**Work request:**
Reproduce exactly the lines from the line containing "Select the 業務効率化・業務精度の向上 row label" through the last line of the listing, and no others.

Exercise input section start

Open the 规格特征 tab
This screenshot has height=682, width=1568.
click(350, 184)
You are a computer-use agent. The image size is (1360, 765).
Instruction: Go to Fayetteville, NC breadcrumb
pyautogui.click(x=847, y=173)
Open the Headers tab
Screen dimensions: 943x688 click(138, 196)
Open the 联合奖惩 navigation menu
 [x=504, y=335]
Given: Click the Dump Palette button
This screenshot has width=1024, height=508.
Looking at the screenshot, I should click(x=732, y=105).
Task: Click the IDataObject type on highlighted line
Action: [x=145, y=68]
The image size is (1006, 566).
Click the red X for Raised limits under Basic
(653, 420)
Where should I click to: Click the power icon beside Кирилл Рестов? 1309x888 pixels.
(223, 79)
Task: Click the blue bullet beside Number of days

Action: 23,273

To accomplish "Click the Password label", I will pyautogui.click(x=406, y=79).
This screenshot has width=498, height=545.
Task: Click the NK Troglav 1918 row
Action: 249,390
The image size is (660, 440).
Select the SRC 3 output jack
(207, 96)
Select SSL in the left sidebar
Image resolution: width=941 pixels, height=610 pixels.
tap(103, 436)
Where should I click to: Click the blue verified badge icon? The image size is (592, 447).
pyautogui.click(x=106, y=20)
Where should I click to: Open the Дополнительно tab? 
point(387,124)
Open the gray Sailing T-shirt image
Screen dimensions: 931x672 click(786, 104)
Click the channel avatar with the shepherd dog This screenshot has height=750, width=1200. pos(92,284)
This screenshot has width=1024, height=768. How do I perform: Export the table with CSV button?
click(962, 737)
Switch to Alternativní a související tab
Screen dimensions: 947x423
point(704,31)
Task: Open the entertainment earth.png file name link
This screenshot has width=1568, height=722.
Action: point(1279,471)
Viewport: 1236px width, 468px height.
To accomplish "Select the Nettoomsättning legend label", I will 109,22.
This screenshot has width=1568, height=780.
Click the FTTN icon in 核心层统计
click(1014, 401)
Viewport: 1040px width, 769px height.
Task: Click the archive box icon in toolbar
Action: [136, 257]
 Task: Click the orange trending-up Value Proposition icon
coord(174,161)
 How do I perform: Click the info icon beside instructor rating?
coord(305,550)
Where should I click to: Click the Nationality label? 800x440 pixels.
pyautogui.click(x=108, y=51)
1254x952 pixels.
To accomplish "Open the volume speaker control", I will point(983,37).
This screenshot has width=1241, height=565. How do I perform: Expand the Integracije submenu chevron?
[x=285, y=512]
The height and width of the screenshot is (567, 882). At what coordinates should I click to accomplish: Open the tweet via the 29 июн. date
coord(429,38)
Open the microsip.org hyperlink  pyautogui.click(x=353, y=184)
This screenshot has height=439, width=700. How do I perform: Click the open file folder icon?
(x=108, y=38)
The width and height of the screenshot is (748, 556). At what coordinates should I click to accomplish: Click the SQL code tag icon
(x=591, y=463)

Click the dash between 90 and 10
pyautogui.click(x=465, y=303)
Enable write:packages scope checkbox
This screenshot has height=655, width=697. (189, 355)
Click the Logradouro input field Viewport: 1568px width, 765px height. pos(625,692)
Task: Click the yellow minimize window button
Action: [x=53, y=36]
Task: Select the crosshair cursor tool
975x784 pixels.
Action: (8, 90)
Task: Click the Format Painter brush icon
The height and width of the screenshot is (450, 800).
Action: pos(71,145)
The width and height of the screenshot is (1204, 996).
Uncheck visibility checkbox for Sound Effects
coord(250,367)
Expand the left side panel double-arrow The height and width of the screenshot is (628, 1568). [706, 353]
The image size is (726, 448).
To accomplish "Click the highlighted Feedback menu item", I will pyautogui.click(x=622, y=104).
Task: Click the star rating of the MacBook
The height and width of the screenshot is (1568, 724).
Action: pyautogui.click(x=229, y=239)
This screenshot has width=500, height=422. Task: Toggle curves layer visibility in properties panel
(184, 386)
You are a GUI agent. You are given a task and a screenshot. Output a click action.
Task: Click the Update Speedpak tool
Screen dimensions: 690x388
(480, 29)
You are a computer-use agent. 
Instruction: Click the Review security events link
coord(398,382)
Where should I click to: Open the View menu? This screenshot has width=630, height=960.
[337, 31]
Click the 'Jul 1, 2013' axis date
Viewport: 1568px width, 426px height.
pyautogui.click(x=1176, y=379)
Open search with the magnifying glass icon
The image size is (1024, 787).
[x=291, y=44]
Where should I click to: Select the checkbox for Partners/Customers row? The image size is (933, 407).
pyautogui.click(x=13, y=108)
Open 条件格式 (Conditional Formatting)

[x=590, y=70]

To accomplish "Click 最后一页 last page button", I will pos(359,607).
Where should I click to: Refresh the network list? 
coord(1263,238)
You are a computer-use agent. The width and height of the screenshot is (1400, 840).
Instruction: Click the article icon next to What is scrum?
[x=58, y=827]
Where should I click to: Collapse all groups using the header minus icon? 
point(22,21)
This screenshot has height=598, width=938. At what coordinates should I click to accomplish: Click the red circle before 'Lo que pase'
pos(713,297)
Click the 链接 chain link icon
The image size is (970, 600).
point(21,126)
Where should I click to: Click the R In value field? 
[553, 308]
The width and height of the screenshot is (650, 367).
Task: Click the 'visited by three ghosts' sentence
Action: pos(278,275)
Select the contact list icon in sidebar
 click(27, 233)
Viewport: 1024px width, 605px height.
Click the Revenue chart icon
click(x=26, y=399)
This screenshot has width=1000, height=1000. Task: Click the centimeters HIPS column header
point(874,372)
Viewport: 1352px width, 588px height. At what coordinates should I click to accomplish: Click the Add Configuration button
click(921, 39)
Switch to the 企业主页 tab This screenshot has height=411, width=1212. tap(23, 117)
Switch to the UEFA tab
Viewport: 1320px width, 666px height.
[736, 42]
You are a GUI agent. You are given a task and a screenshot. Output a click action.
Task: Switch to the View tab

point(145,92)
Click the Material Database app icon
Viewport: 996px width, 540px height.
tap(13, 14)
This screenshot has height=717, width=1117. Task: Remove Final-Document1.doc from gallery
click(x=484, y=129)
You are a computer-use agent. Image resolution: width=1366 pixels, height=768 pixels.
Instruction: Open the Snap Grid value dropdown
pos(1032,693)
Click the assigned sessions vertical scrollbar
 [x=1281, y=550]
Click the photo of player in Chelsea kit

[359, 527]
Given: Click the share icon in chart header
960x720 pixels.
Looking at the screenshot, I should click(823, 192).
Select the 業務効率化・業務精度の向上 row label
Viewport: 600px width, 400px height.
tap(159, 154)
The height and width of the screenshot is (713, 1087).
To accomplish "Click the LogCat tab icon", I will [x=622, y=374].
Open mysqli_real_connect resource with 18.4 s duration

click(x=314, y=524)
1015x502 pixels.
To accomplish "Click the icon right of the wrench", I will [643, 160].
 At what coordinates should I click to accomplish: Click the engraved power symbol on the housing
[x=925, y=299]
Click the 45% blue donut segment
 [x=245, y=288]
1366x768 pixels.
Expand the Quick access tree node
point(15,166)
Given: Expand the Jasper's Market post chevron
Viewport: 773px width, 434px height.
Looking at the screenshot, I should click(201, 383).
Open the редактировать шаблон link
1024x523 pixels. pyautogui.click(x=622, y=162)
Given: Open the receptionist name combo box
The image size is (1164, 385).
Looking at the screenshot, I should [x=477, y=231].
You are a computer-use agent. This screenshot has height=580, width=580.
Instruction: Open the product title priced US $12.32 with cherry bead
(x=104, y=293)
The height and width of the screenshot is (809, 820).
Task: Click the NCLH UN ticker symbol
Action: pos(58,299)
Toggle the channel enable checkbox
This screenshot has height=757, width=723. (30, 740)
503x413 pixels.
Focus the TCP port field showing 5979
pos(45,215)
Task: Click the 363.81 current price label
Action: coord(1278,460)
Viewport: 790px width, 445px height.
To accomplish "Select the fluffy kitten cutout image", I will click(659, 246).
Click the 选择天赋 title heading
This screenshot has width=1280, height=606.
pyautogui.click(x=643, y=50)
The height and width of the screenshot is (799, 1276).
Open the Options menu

Exercise input section end

**Result below:**
Select the 業務効率化・業務精度の向上 row label
Viewport: 600px width, 400px height.
tap(159, 154)
The height and width of the screenshot is (713, 1087).
To accomplish "Click the LogCat tab icon", I will [x=622, y=374].
Open mysqli_real_connect resource with 18.4 s duration

click(x=314, y=524)
1015x502 pixels.
To accomplish "Click the icon right of the wrench", I will [643, 160].
 At what coordinates should I click to accomplish: Click the engraved power symbol on the housing
[x=925, y=299]
Click the 45% blue donut segment
 [x=245, y=288]
1366x768 pixels.
Expand the Quick access tree node
point(15,166)
Given: Expand the Jasper's Market post chevron
Viewport: 773px width, 434px height.
Looking at the screenshot, I should click(201, 383).
Open the редактировать шаблон link
1024x523 pixels. pyautogui.click(x=622, y=162)
Given: Open the receptionist name combo box
The image size is (1164, 385).
Looking at the screenshot, I should [x=477, y=231].
You are a computer-use agent. This screenshot has height=580, width=580.
Instruction: Open the product title priced US $12.32 with cherry bead
(x=104, y=293)
The height and width of the screenshot is (809, 820).
Task: Click the NCLH UN ticker symbol
Action: pos(58,299)
Toggle the channel enable checkbox
This screenshot has height=757, width=723. (30, 740)
503x413 pixels.
Focus the TCP port field showing 5979
pos(45,215)
Task: Click the 363.81 current price label
Action: coord(1278,460)
Viewport: 790px width, 445px height.
To accomplish "Select the fluffy kitten cutout image", I will click(659, 246).
Click the 选择天赋 title heading
This screenshot has width=1280, height=606.
pyautogui.click(x=643, y=50)
The height and width of the screenshot is (799, 1276).
Open the Options menu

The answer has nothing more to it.